14. The method of claim 12, further comprising circulating the well treatment fluid into a wellbore penetrating a formation.
15. The method of claim 12, wherein the 2-oxo-aldehyde is methylglyoxal.
16. The method of claim 12, wherein the polymer is selected from the group consisting of guar, hydroxypropyl guar, carboxymethylhydroxypropyl guar, carboxymethyl guar, hydroxyethylcellulose, hydroxypropylcellulose, carboxymethylhydroxyethylcellulose, carboxymethycellulose, xanthan, diutan, scleroglucan, polyethylene glycol, polypropylene glycol, polyester, polyester-ether, polylactic acid, polyglycolic acid, polysulfonate, polycarboxylate, derivatives thereof, and combinations thereof.
17. The method of claim 12, wherein the well treatment fluid has a second viscosity determined after about 3 days aging at 25° C. in a non-sterile environment which is greater than or equal to about 75% of an initial viscosity of the well treatment fluid, wherein each viscosity is determined under the same conditions using the same method.
18. The method of claim 12, further comprising contacting the well treatment fluid with a breaker at a temperature and for a period of time sufficient to reduce a viscosity of the well treatment fluid.
19. The method of claim 12, wherein the well treatment fluid comprises a biopolymer, a synthetic polymer, or both which is at least partially crosslinked.
20. The method of claim 19, wherein the well treatment fluid has a second viscosity determined after about 3 days aging at 25° C. in a non-sterile environment which is greater than or equal to about 75% of an initial viscosity of the well treatment fluid, wherein each viscosity is determined under the same conditions using the same method.
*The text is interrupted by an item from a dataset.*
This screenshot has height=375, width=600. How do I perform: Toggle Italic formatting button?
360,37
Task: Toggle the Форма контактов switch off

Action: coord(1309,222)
21. The method of claim 19, further comprising contacting the well treatment fluid with a breaker at a temperature and for a period of time sufficient to reduce a viscosity of the well treatment fluid.
22. The method of claim 12, wherein at least one of the biopolymer, the synthetic polymer, or a combination thereof is first combined with the 2-oxo-aldehyde having 3 or more carbon atoms to form an intermediate mixture, and the intermediate mixture is then combined with the carrier fluid to form the well treatment fluid.
23. The method of claim 12, wherein at least one of the biopolymer, the synthetic polymer, or a combination thereof is first combined with the carrier fluid to form an intermediate mixture, and the intermediate mixture is then combined with the 2-oxo-aldehyde having 3 or more carbon atoms to form the well treatment fluid.
24. A method of inhibiting biological degradation of a well treatment fluid susceptible to biological degradation comprising adding a biocidally effective amount of a 2-oxo-aldehyde having 3 or more carbon atoms to a treatment fluid, or to a component which is subsequently added to a treatment fluid.
25. A method comprising:
combining a 2-oxo-aldehyde having 3 or more carbon atoms with a biopolymer, a synthetic polymer, or a combination thereof in a first amount of one or more carrier fluids to produce a masterbatch fluid, and
combining the masterbatch fluid with an amount of one or more carrier fluids to produce a treatment fluid.